Another browser extension I regularly use is Print Friendly & PDF, which optimizes web pages, stripping out ads and “junk” in order to produce far fewer printed pages or to create PDFs with clickable links for electronic sharing or storage.

Bonus tip: Most of these tools—and so much more in our tech-reliant lives—require passwords. While there are plenty of password management tools, one of the simplest, delightfully “analog” type solutions I’ve ever heard is to save your passwords (and related sensitive data) in an Excel file to which you assign a password you can’t possibly forget. Then, you store that file in the cloud (in Dropbox or Google Drive) to ensure ready but locked-down, secure access, from anywhere, anytime. At the present time, I have too little memory on my phone to use the mobile Dropbox. So, from time to time when I update my password spreadsheet, I email it to myself (using special characters to partially spell out the word “password” in the subject line, for an extra little bit of security).

There are plenty of other productivity tools—for video conferencing and screen sharing (Skype, FaceTime), social media management (Hootsuite, Buffer), managing RSS feeds (Feedly, Digg Reader), or storing articles you come across for reading at a later time (Pocket, EmailThis.me), to name just a few.
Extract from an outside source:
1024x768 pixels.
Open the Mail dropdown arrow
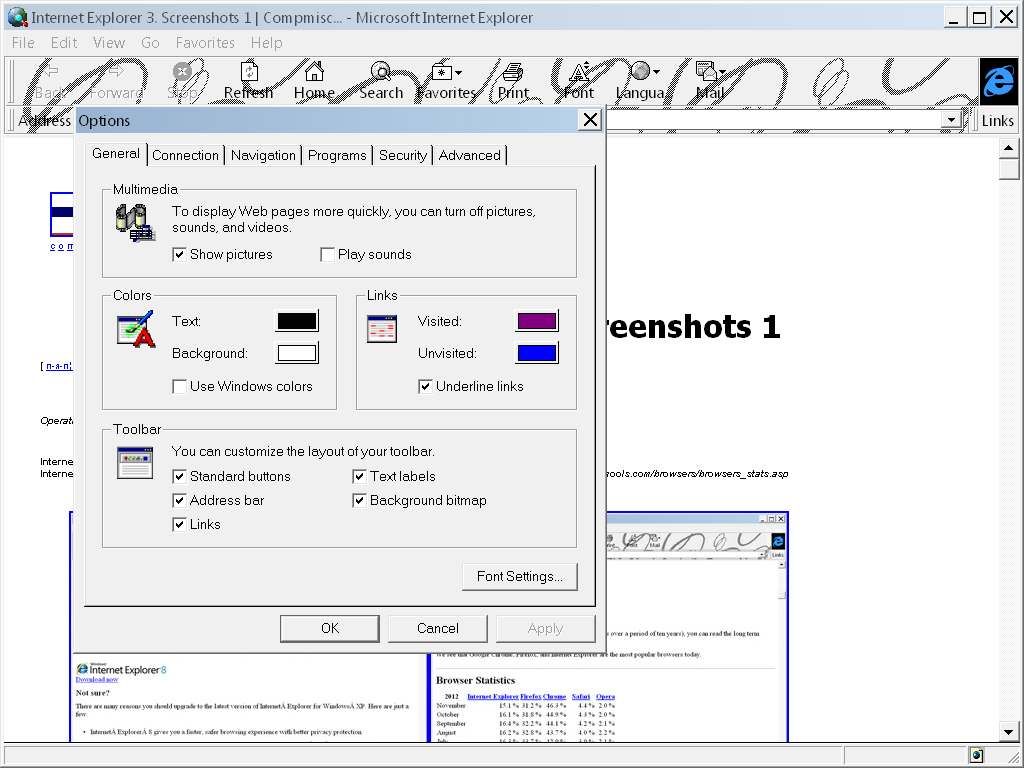[x=723, y=72]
So, whether you’re a solo entrepreneur or a leader of a small- to medium-size business or nonprofit, think about your pain points and your goals/needs and explore whether you can leverage some technologies like these to enhance your organizing, collaborating, general productivity, archiving and sharing of vital resources. It can make a huge difference!

(Note: I’d like to recognize librarians and their boundless curiosity, resourcefulness and openness for leading me to most of the tools I’ve come to love, beginning with a tip from Rodale’s Lynn Donches about this thing called Google Search back in the late 1990s and, more recently, a social share by medical librarian and New Englander Sally Gore about the PrintFriendly tool. I’ve been fortunate to spend most of my career working in the publishing and information service spaces, where I was lucky to rub elbows with librarians, who, besides teachers, may be the most under recognized professionals in our society. Which reminds me, there’s also this fantastic tool for cataloging your personal book collection called LibraryThing. A topic for another day!)

What are your favorite productivity tools, or best tips and practices?